How do I decide whether to use an acrylic or glass mirror?

For rough conditions where the mirror could be broken, you will want to use an acrylic mirror, because they are very difficult to break and will not shatter. If there is little chance of the mirror being hit or subjected to rough treatment and you do NOT have a safety issue, then a glass mirror will more than meet your needs. The glass mirrors are more resistant to scratches and normal glass cleaner can be used. There is very little if any difference in the reflective qualities of glass compared to acrylic (you may get an argument out of someone if you quote me on that one but we have placed the two side-by-side and can not tell the difference!). The Acrylic mirrors are difficult to break and there is much less danger of being cut from broken acrylic than from broken glass. On the negative side, you should be careful to only clean the acrylic with mild soap and a clean cotton cloth (An old T-Shirt works great!). You can also use products on the market made specifically for cleaning acrylic. Lemon Pledge© works well! Outside, the acrylic seems to resist water spots better than the glass so acrylic doesn't need to be cleaned as often. Most customers asked, have never needed to clean their mirror so cleaning does not seem to be an issue.   

How do I mount my mirror?

For the convex and roundtangular mirrors - All mirrors come with mounting hardware, which includes a ball swivel on the back, which attaches to a wall mount bracket. All INSIDE USE mirrors have the centered single mount. All OUTSIDE USE mirrors up to 18” diameter also have the centered single mount. Outside use mirrors starting with the item number RP-xxx have a stronger heavy- duty ball swivel centered on the back of the mirror. Those mirrors are most easily attached to a wall, post, tree or pole. The outside use mirrors starting with SA-xxx, and are 26” and larger, have two standard ball swivel mounts attached to the mirror (called a “Double Mount”) with two extension arms to hold the mirror. Those mirrors are most easily attached to an overhang or a location where the mirror is held normal to the surface it is mounted. The double mounts are not easily attached to trees or posts or flat walls without some creative thinking.

Brackets can be installed on a wall, tree, or most fixed objects with bolts or large screws. Note: Before the ball swivel can be repositioned you must loosen the three screws around the ball. After you have positioned the mirror, tighten the screws to lock the ball from moving.

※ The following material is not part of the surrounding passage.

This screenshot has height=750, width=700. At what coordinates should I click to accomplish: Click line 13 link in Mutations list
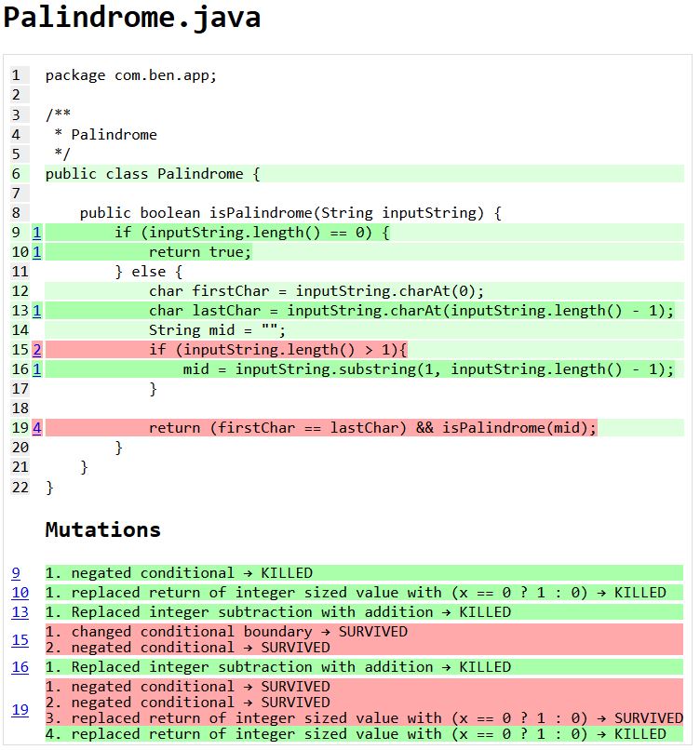20,612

For outside where there is no existing place to mount a mirror, I can suggest three methods.
The first is to use a metal fence post similar to the one stop signs are mounted on. The posts can be purchased at hardware stores for a few dollars but you should call first. Not all stores carry the posts. A post driver (around $15.00) or a large hammer can be used to drive the post into the ground. Because the post already has holes in it, you can easily bolt the bracket to the post. The drawback to the metal sign post is that the wind will tend to cause the mirror to wobble side-to-side mush like a stop sign on a windy day. 

The second method is to use a 4"x4" pressure treated wooden post, which can be found at any hardware store. You can dig a hole and mount it into the ground or place some cement around the post after placing it into the hole. I suggest digging no less than 12 to 18 inches deep where the ground is soft. The depth really depends on the soil you are placing it in. The nice thing about using the wood post is that wood screws can be used to mount the mirror and wood does not allow the mirror to swing side-to-side in the wind. 1 1/2 inch x 3/8 inch screws will work well.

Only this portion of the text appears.